Ali juga meluruskan kesalahpahaman yang beredar di masyarakat terkait fatwa haram sound horeg.
Ia menekankan bahwa yang diharamkan bukanlah sound itu sendiri, melainkan acara sound disertai kegiatan yang dilarang agama.
“Ini yang haram bukan sound-nya, tapi yang diharamkan adalah acara sound yang di situ ada desibel yang melebihi batas, kemudian ada minuman keras, kemudian ada dancer yang buka-buka aurat. Kemudian suara yang mengganggu dan menyakiti orang lain,” ujar dia.

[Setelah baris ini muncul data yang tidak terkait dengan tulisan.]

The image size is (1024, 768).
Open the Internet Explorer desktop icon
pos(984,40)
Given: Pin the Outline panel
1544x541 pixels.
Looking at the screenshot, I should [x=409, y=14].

Baca juga: Emil Dardak: Pemprov Jatim Bentuk Tim Rumuskan Regulasi Sound Horeg
"Kalau itu (kegiatan yang dilarang agama) ditiadakan, maksudnya acara sound tapi desibelnya terbatas, kemudian dancer-nya ada kesopanan, tidak ada miras, maka menjadi boleh," lanjut Ali.
Ulama yang juga menjabat Rais Syuriyah Pengurus Cabang Nahdlatul Ulama (PCNU) Kabupaten Nganjuk ini menambahkan, dalam agama mengganggu dan menyakiti orang lain hukumnya haram.
Selanjutnya, Ali juga menyoroti penampilan dancer yang acapkali buka aurat di hadapan umum.
Baca juga: Bupati Pasuruan Tetap Batasi Sound Horeg pada Karnaval
Padahal dalam kegiatan sound horeg itu juga dilihat anak-anak kecil, yang tidak sepantasnya melihat hal tersebut.
Berkaitan dengan kegiatan sound horeg, kata Ali, pihak MUI Nganjuk beberapa kali dimintai pendapat oleh aparat kepolisian.
“Saya katakan bahwa ya itu kan kreativitas, inovasi dari masyarakat. Asalkan ada batasan-batasan dari kepolisian, monggo (silakan),” tuturnya.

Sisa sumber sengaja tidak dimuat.